Анастасья покорно слушала трескотню Ги Шульца, исполнительного директора SOS World – международной благотворительной организации, помогающей жертвам терактов. Её неутомимый шеф, который вызывал в ней восхищение и раздражение одновременно, обожал грузить всех срочными поручениями в любой день и час. И как этот кипящий энергией франко-немец находил время для чего-либо, кроме работы? А ведь у него как-никак трое детей! В отличие от Анастасьи, постоянно живший в Брюсселе Ги путешествовал немного: тринадцать лет назад после теракта в лондонском метро он потерял ногу и передвигался только в инвалидном кресле. Впрочем, через месяц он собирался приехать в Париж на благотворительный гала-ужин, от которого зависела почти треть бюджета их организации.

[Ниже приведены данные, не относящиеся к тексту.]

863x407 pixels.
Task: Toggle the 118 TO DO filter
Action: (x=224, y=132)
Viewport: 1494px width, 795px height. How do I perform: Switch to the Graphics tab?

«Послушай, Ги, мы же договорились, что я возьму пару дней отдыха, эти командировки меня доконали! К тому же я только что была у доктора и хотела бы прийти в себя», – собиралась произнести Анастасья, но вместо этого неожиданно спросила:
– Ги, скажи, а что ты думаешь по поводу моих идей?
– Твоих идей? – повторил он так, будто неожиданно речь пошла о полёте на Марс.
– Разве ты не получил мой имейл? Пока я была в Канаде, у меня появилось много соображений… Думаю, люди, пережившие этот ужас, заслуживают большего, тебе не кажется? В последнее время мы сосредоточились на юридических аспектах: судебных исках, изменении законодательства, онлайн-консультациях. Но этого недостаточно!
– Анастазья…
– Прости, Ги, дай мне закончить… Необходимо усилить психологическую помощь выжившим в терактах! У меня куча мыслей: горячая линия на разных языках, добровольцы – вернее, создание целой сети. Можно, например, назвать это «Отзывчивые соседи»! И специальные тренинги для местных психологов – ведь далеко не везде есть нужная экспертиза. Что ты об этом думаешь?
Анастасья живо представила выражение лица Ги Шульца на другом конце провода: наверняка он сделал своё любимое движение головой, означавшее, что она снова испытывает его терпение.
– Анастазья, мы обсудим это потом! Ты же понимаешь, сейчас главное – гала-ужин и ещё раз гала-ужин! Без этих спонсорских денег…
– Кстати, я расписала, как мы можем оптимизировать расходы, – продолжала гнуть своё Анастасья. – Например, сократить мои командировки! Я могу участвовать в тренингах удалённо…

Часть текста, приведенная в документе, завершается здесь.